[start Input records]

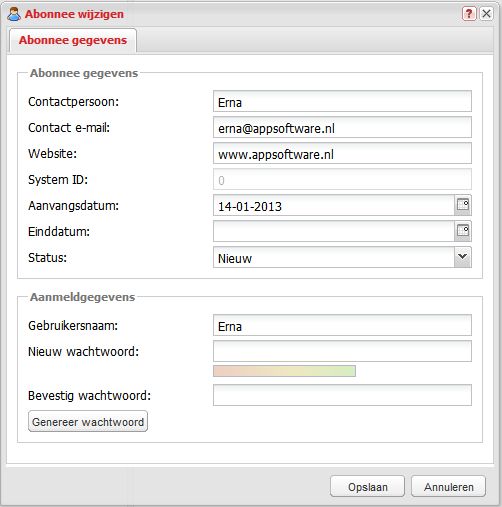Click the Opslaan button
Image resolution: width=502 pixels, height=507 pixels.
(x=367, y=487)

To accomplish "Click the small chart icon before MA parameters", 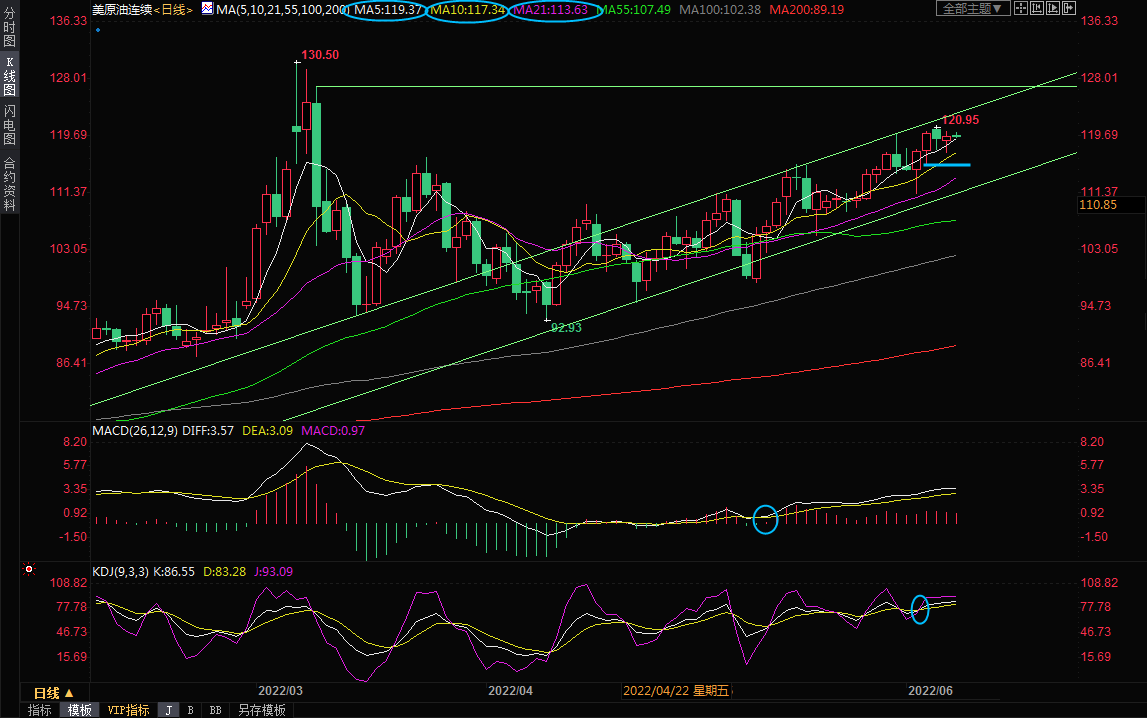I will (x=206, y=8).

[end Input records]
[start Input records]

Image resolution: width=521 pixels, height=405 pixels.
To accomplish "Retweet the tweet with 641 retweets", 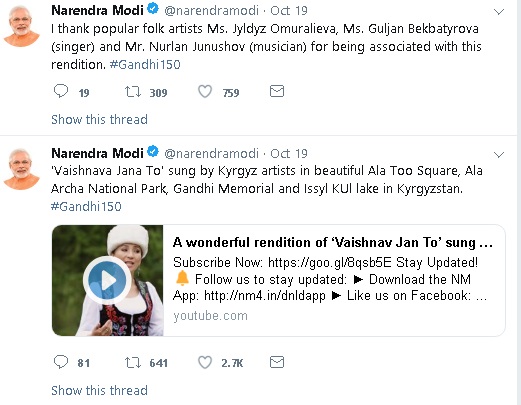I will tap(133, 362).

[end Input records]

Count the lines in the entries above that contain the string "pixels", treating uppercase and lowercase as different, and give only the number.

2